Os erros de Marina
BERNARDO MELLO FRANCO - FSP
SÃO
PAULO - Mesmo que estanque a sangria nas pesquisas e garanta a ida ao
segundo turno, Marina Silva deve sair das urnas no domingo menor do que
há um mês, quando posava como favorita a vencer a eleição. Alguns
aliados já reconhecem que o derretimento foi impulsionado por erros no
discurso, no marketing e na formação de palanques.
No afã de se
diferenciar dos rivais, a ex-senadora esnobou uma regra básica da
política: apoio se recebe. Há limites para as alianças, mas não é
razoável que alguém se ache tão virtuoso a ponto de pairar acima dos
partidos ou tão forte que se dê ao luxo de recusar adesões gratuitas.
Marina
fez isso nos três maiores colégios eleitorais: São Paulo, Minas e Rio.
Para ficar no primeiro exemplo, desprezou a estrutura e a infantaria de
Geraldo Alckmin (PSDB), prestes a ser reeleito no primeiro turno.
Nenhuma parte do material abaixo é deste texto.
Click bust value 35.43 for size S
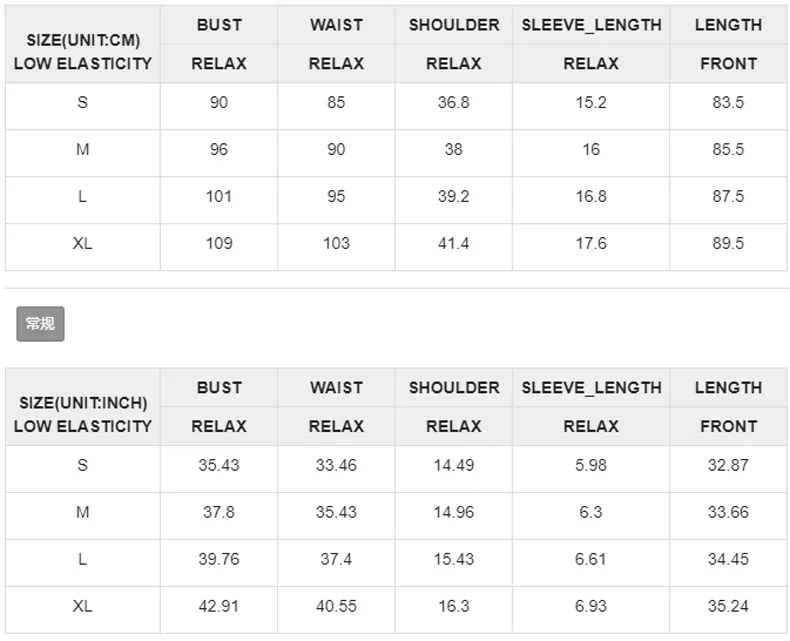 click(x=219, y=465)
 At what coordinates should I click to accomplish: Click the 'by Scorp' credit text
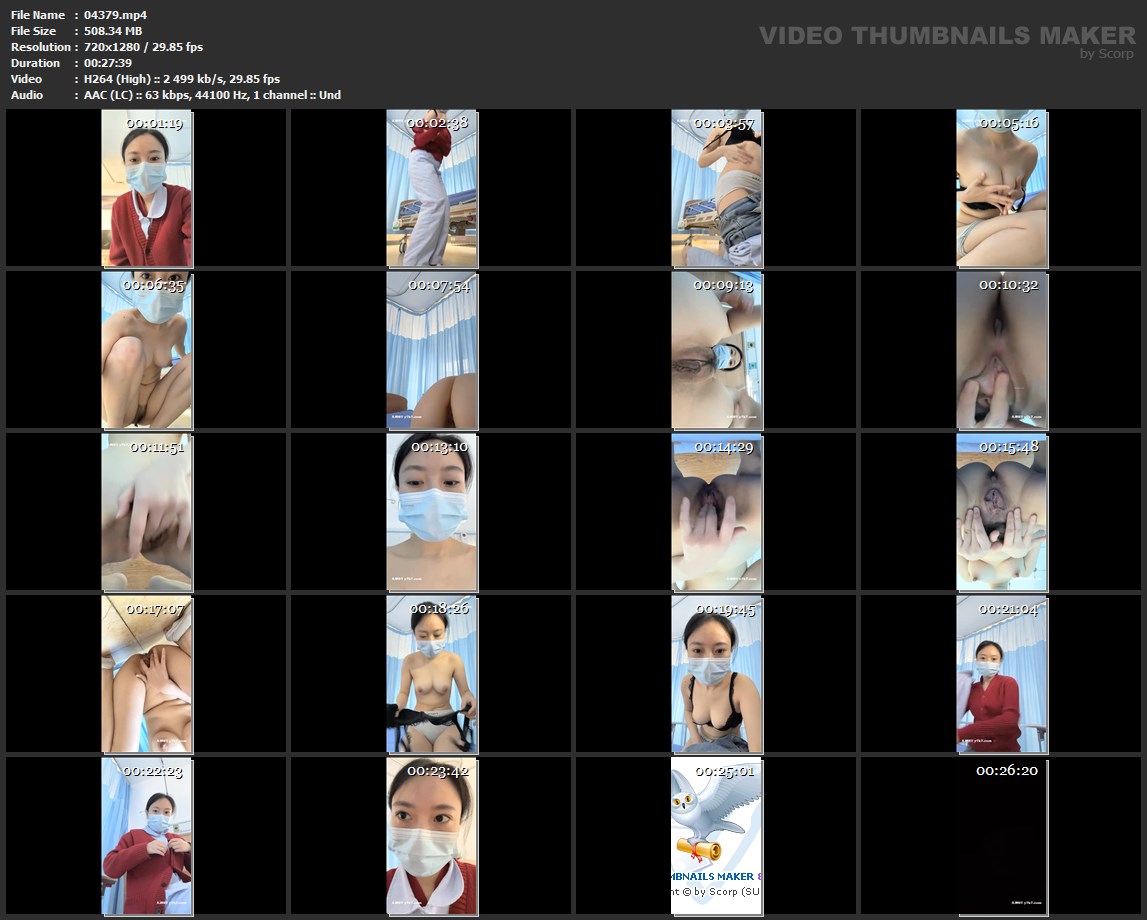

Recuou
semana passada, ao permitir que seu nome apareça nos santinhos do
tucano, mas pode ter sido tarde demais: faltam três dias para a votação e
53% de seus eleitores não sabem que número digitar na urna.
Agora,
no horário eleitoral dos deputados paulistas, barganha
aparições-relâmpago com nanicos como PHS, PRP e PPL, o último reduto dos
seguidores de Orestes Quércia.
A presidenciável também errou ao
divulgar um programa de governo sem revisão, o que passou imagem de
improviso e forçou uma série de recuos em temas sensíveis como os
direitos dos homossexuais.
Depois se enrolou ao dizer que votou a
favor da criação da CPMF e insistir no mantra da nova política em uma
sigla que abriga Jorge Bornhausen e Heráclito Fortes. As contradições
viraram arma da máquina de propaganda do PT, de quem não se deve esperar
boa-fé com adversários.
Marina tem muitas qualidades e merece
respeito por sua história e pelas bandeiras que defende. Mas precisa
fazer uma autocrítica e se curvar um pouco à "realpolitik" caso queira
vestir a faixa presidencial --seja agora ou em uma terceira tentativa.